## Work required
Restate word for word only the lines from the one with "Where should I" through the end of the records; no pictures belong in the copy.

---------- Source data

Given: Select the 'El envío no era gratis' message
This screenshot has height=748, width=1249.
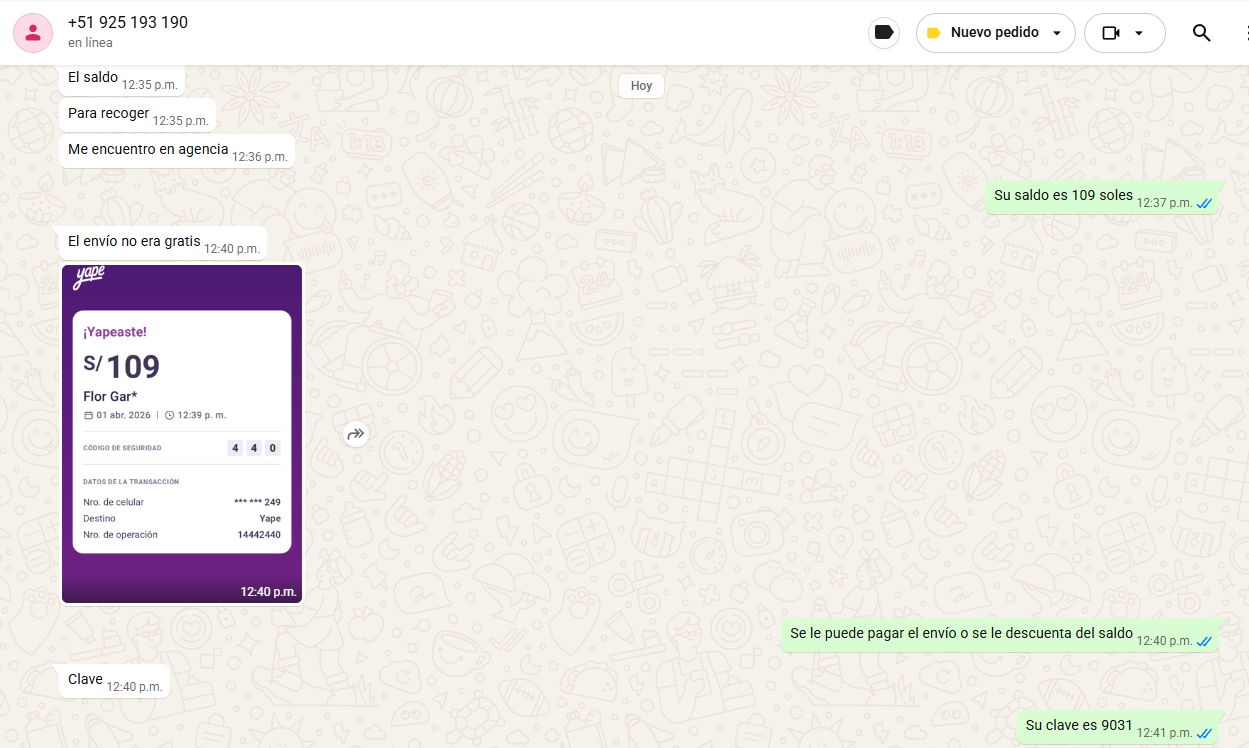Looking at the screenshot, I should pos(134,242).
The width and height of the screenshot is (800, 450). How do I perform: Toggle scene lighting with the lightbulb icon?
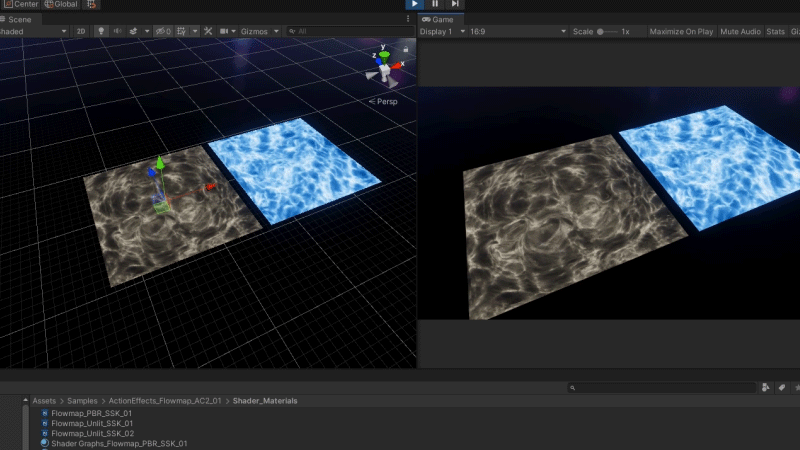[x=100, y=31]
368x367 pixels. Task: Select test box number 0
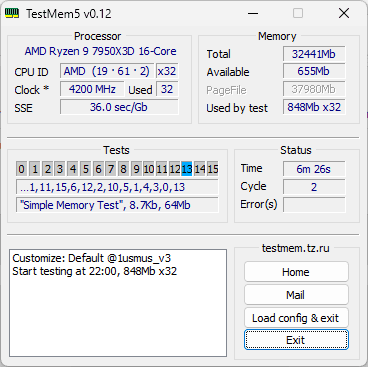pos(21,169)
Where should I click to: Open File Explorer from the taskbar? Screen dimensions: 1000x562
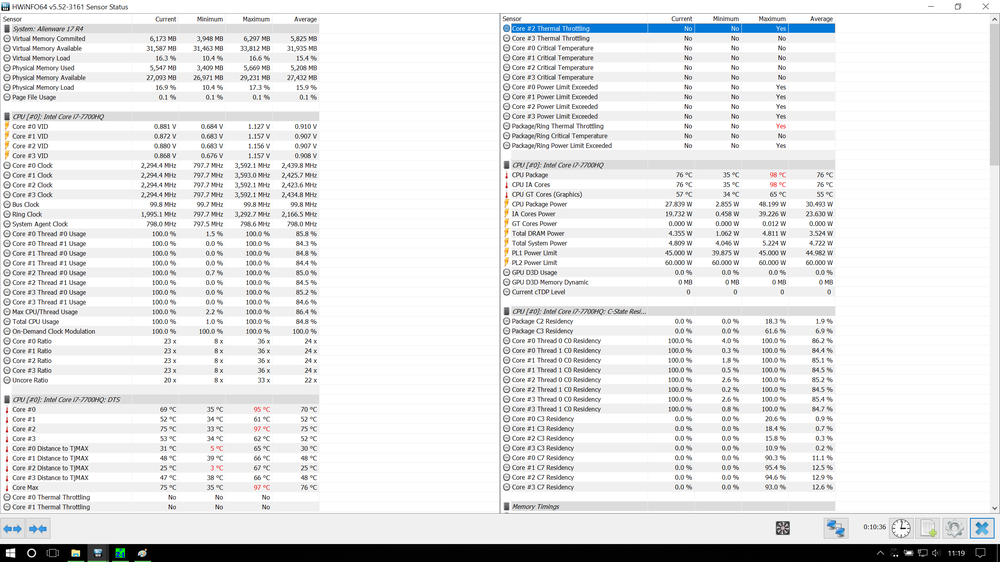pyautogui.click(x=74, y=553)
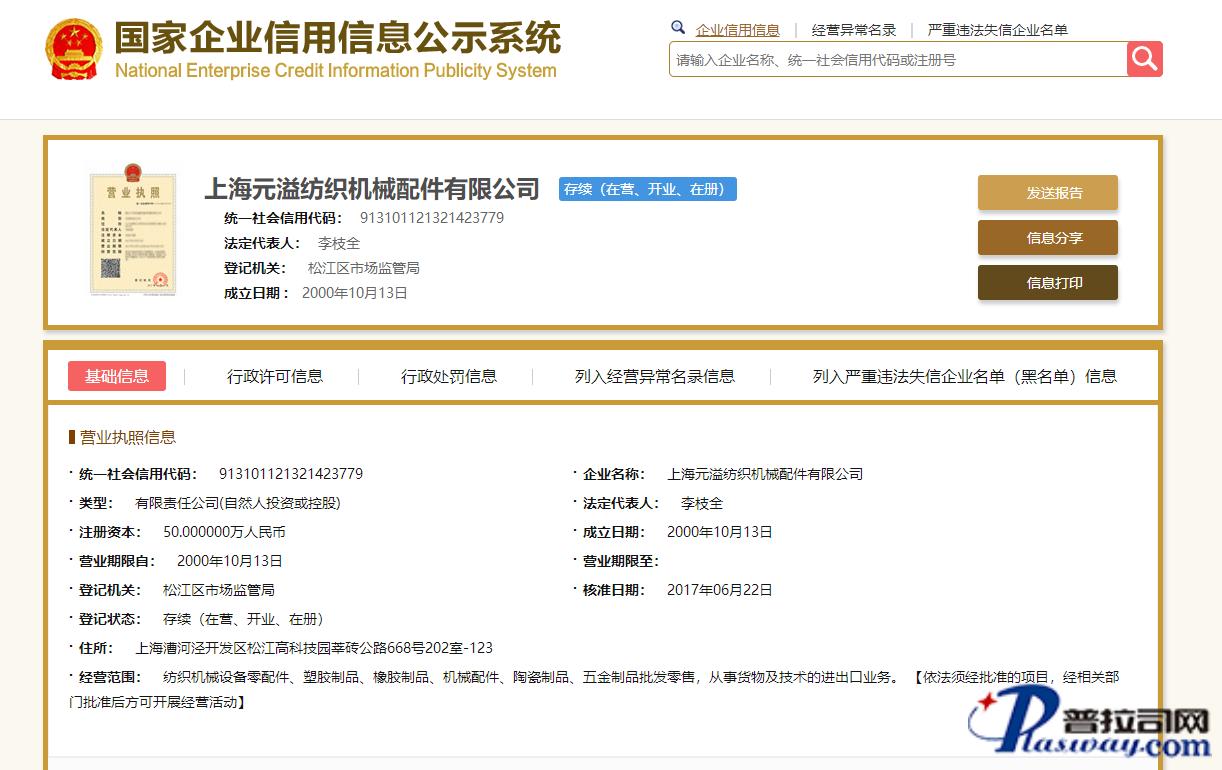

--------------------

## Solved exercise
Where should I click to: Open File Explorer from the taskbar? Screen dimensions: 1000x562
pyautogui.click(x=74, y=553)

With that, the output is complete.